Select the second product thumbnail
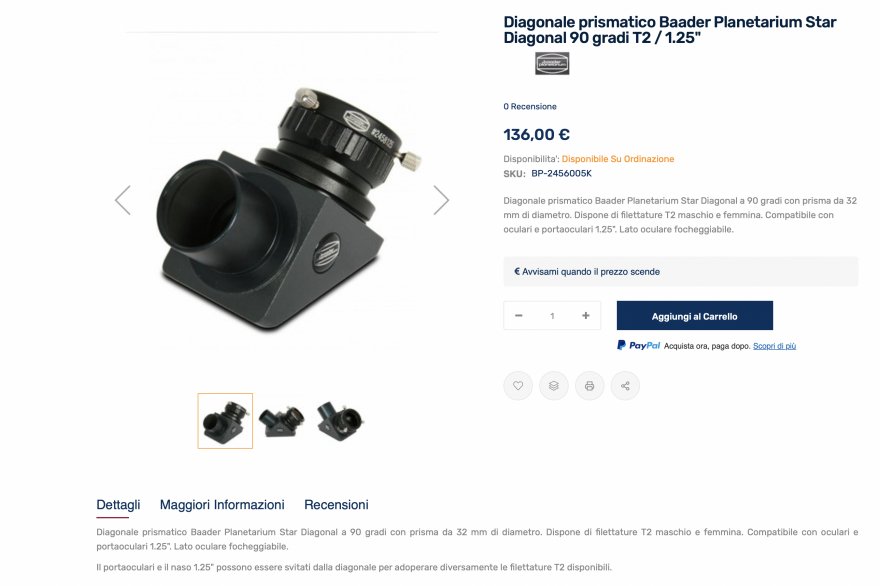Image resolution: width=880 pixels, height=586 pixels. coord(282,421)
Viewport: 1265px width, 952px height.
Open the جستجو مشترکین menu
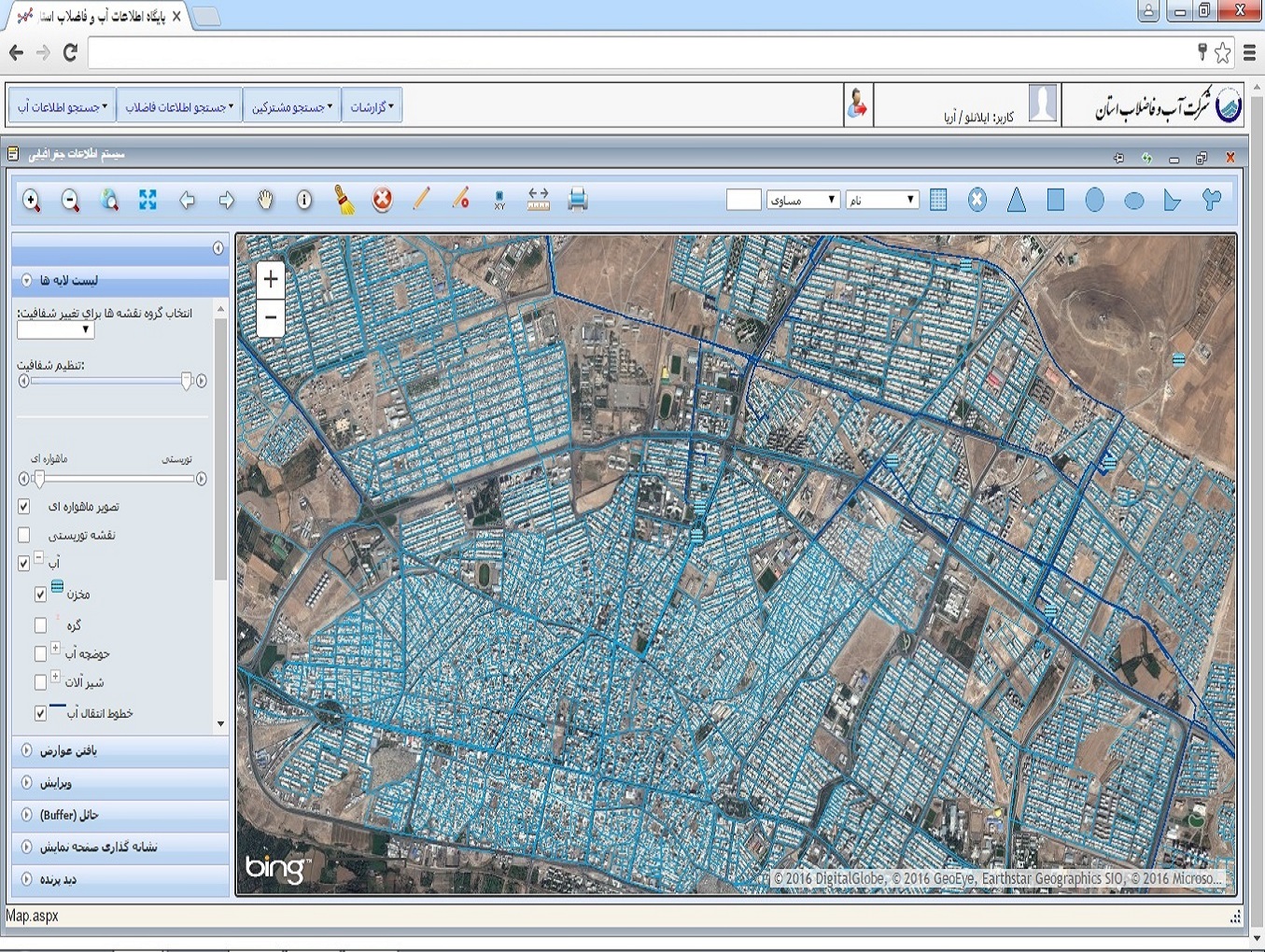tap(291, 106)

...

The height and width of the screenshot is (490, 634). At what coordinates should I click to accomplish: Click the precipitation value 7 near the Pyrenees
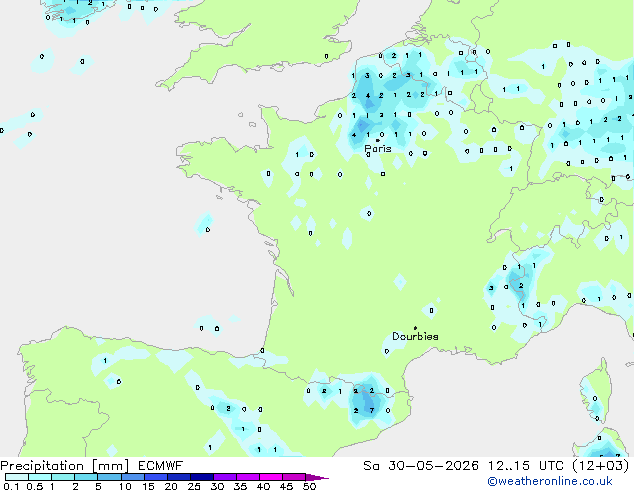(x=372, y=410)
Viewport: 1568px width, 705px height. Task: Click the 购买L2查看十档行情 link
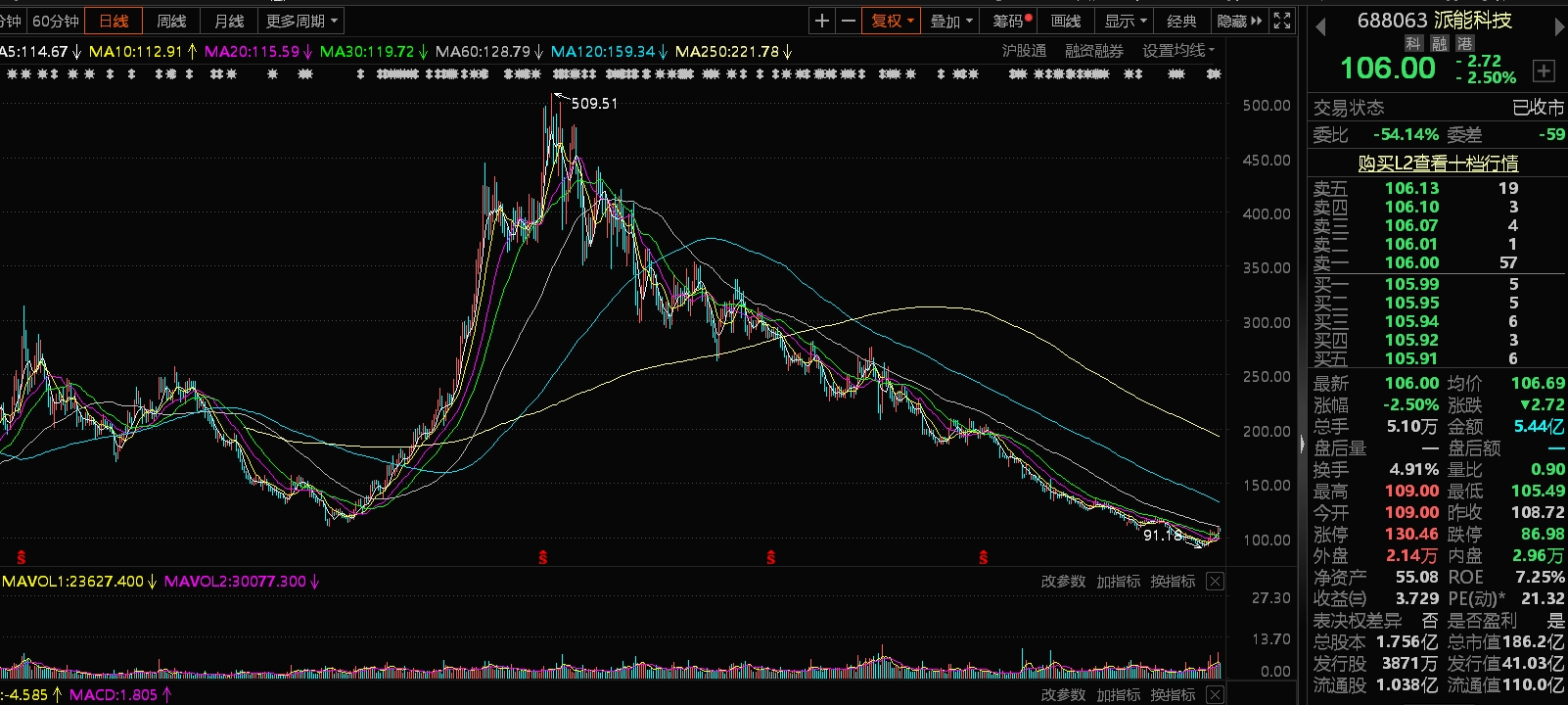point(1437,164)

...

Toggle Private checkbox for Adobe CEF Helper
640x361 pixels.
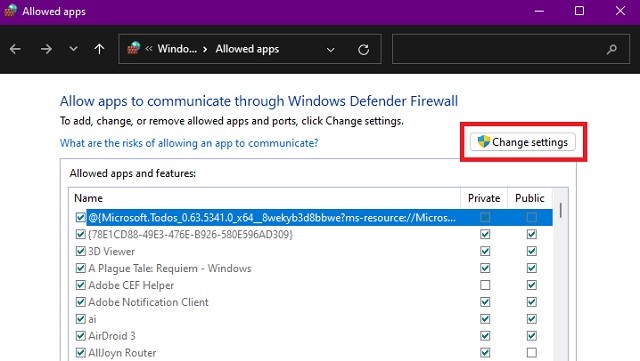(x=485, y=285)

• [SHORT TASK]
Arrange the rows as a numbered list, starting with the line containing "Select the second product thumbnail" and going on through the line containing "tap(291, 106)", with blank lines dropped and the pictures left out.

• [RESPONSE]
1. Select the second product thumbnail
2. Image resolution: width=880 pixels, height=586 pixels. coord(282,421)
3. Viewport: 1265px width, 952px height.
4. Open the جستجو مشترکین menu
5. tap(291, 106)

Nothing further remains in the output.